Plus de 13 ans après qu’un incendie a détruit le marché central de Bujumbura, le gouvernement burundais affirme que le projet de sa reconstruction avance. Les ministres en charge des infrastructures et des finances donnent quelques précisions sur l’état d’avancement du projet et sur le montage financier retenu pour réaliser ce chantier très attendu.
Le marché central de Bujumbura, détruit par un incendie le 27 janvier 2013, pourrait voir sa reconstruction se concrétiser dès le second semestre de 2026.
« Le projet de reconstruction du marché central de Bujumbura n’a pas été abandonné malgré le ralentissement apparent des activités », a assuré Ir. Egide Nijimbere, ministre des Infrastructures, des Logements Sociaux, des Transports et de l’Equipement lors de l’émission publique réunissant les membres du gouvernement, des journalistes et des citoyens, tenue le 11 juin 2026 à Gitega. Selon lui, l’Etat et le secteur privé ont convenu de mettre en place un partenariat pour financer et réaliser les travaux. Du côté de l’Etat, l’investissement sera effectué à travers la Banque d’Investissement pour les Jeunes (BIJE). Les investisseurs privés, quant à eux, interviendront par l’intermédiaire d’une structure dénommée « ADA ».

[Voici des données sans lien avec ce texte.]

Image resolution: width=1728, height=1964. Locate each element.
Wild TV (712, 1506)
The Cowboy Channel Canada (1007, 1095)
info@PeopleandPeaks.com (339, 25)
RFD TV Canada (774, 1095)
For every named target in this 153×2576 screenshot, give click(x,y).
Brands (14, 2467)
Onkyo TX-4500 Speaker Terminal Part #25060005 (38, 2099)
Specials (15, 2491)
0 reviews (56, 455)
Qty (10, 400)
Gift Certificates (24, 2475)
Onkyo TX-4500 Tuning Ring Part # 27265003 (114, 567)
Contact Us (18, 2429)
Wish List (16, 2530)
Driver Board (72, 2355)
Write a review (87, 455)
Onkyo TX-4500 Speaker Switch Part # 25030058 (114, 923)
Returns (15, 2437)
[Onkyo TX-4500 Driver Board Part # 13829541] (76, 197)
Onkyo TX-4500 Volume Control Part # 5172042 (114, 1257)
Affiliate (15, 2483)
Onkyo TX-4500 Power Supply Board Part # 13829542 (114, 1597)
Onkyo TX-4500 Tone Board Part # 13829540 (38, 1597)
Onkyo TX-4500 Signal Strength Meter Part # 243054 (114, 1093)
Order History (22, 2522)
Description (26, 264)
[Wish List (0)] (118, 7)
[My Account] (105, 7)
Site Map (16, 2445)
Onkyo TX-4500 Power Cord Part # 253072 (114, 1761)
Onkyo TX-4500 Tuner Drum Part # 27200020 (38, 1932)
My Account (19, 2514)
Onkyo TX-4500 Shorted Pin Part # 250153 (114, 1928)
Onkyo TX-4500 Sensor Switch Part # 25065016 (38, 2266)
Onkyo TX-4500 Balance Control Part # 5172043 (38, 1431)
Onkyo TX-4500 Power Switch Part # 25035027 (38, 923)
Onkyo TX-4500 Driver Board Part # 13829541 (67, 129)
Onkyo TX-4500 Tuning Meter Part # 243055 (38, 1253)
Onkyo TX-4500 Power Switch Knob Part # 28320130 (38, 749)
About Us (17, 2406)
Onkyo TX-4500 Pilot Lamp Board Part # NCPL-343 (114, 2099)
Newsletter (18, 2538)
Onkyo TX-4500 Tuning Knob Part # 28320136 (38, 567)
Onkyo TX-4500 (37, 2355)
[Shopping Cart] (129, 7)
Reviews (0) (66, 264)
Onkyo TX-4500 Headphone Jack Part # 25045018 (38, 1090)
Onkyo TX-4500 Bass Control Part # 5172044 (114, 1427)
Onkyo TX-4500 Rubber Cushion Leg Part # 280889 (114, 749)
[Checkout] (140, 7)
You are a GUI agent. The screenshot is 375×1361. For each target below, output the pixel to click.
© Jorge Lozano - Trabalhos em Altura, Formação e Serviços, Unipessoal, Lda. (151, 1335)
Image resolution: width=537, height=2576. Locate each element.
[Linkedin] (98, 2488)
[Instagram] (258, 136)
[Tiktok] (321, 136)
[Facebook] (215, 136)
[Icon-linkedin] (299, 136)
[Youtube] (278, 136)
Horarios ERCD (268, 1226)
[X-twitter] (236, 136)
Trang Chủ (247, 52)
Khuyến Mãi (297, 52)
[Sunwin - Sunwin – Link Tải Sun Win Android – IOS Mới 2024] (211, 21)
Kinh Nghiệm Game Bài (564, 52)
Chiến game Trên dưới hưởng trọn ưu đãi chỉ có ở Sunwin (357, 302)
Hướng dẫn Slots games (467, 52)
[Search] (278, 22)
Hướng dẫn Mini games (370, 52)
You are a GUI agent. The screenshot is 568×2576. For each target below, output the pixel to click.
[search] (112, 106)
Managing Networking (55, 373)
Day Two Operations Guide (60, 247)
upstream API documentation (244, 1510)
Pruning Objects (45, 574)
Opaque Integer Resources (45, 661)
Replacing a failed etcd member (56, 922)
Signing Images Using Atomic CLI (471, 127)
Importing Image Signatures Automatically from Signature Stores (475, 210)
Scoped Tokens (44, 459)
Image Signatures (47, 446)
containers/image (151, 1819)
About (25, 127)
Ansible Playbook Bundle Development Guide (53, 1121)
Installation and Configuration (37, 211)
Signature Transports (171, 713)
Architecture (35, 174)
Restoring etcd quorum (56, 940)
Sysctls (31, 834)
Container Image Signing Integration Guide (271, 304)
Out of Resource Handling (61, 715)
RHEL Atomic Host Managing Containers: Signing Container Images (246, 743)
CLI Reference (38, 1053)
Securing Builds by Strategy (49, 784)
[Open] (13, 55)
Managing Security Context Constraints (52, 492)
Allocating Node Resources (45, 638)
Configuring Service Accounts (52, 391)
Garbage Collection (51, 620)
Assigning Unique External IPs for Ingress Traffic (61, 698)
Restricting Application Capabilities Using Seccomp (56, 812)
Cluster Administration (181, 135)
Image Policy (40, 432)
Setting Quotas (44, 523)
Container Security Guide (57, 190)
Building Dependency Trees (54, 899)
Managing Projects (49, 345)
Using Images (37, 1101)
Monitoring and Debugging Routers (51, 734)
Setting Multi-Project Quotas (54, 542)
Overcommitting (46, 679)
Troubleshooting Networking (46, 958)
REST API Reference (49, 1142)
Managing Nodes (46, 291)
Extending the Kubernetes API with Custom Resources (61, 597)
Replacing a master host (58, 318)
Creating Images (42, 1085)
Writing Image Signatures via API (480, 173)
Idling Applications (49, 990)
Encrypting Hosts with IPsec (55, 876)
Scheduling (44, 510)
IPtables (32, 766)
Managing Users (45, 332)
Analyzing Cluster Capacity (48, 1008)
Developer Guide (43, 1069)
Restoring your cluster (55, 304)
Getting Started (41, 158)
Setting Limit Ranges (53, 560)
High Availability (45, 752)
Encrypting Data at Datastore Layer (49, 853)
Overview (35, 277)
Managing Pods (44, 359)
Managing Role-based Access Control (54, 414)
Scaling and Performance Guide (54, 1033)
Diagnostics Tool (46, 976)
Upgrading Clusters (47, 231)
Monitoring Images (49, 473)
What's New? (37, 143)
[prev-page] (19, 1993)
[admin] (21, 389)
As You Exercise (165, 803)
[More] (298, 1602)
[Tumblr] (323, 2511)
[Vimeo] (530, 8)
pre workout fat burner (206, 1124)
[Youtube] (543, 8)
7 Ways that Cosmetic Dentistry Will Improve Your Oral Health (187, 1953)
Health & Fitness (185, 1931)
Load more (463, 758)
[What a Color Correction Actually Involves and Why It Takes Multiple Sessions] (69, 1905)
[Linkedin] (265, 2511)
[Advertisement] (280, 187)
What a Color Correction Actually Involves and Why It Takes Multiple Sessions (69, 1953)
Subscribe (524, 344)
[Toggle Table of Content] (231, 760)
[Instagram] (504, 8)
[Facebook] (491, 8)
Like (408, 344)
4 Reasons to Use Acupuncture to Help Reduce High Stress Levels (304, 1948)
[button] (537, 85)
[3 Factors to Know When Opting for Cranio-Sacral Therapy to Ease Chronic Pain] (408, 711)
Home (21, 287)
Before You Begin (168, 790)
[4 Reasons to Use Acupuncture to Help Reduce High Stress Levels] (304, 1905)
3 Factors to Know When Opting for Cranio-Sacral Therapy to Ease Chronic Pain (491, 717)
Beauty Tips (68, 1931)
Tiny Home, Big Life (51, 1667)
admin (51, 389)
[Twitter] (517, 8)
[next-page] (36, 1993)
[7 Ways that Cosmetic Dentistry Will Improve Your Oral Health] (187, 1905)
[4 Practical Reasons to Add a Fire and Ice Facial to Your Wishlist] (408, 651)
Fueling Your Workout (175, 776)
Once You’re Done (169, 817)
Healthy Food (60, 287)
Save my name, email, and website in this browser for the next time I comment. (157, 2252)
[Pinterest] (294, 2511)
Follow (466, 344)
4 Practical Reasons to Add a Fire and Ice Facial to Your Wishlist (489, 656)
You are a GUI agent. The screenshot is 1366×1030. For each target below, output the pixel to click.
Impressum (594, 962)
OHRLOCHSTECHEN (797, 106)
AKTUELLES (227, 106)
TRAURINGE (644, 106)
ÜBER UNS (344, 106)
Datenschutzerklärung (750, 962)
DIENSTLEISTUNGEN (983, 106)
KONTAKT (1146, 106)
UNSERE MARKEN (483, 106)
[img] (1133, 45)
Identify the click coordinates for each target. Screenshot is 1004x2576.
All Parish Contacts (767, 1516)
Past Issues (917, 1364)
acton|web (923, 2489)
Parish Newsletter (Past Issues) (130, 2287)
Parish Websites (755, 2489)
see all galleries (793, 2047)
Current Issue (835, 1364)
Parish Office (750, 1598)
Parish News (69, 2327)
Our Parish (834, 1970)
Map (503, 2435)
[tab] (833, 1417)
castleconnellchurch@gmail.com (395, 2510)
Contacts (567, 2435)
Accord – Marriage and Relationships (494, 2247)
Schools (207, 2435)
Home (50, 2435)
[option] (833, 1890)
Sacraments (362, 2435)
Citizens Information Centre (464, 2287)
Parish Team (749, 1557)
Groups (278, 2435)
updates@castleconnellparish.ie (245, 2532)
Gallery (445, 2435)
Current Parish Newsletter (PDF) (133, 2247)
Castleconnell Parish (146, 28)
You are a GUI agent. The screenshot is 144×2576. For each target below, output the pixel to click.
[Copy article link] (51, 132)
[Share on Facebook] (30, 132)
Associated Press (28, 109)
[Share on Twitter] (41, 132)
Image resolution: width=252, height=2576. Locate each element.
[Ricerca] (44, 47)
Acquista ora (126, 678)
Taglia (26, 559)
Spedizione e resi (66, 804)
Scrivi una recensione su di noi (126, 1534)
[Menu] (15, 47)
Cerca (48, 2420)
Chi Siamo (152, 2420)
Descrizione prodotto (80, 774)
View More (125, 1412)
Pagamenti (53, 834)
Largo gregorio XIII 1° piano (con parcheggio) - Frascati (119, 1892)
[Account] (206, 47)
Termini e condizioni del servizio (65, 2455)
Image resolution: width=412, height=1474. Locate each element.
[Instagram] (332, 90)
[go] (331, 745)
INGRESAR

Ces deux partenaires ont créé une société commune dénommée Ubaka Landmarks chargée de concevoir et de construire le futur marché central de Bujumbura. Le ministre Nijimbere a expliqué que les organes de gouvernance de cette société sont en cours de mise en place. Le conseil d’administration a déjà été constitué et les démarches se poursuivent pour installer le comité de direction qui assurera la gestion quotidienne du projet.
Un investissement public de 15 milliards de BIF
Pour soutenir la réalisation de cet ambitieux chantier, le gouvernement prévoit d’injecter un capital de 15 milliards de BIF. Les fonds mobilisés par l’Etat et les investisseurs privés seront déposés à la Banque Commerciale du Burundi (Bancobu). Leur gestion sera supervisée par l’Agence de Régulation et de Monitoring des Capitaux (ARMC), une mesure destinée à renforcer la transparence et à rassurer les différents partenaires financiers. Le futur marché devrait être construit en neuf phases successives. Les autorités n’ont toutefois pas précisé la durée totale des travaux, se contentant d’indiquer qu’ils s’étaleront sur plusieurs années.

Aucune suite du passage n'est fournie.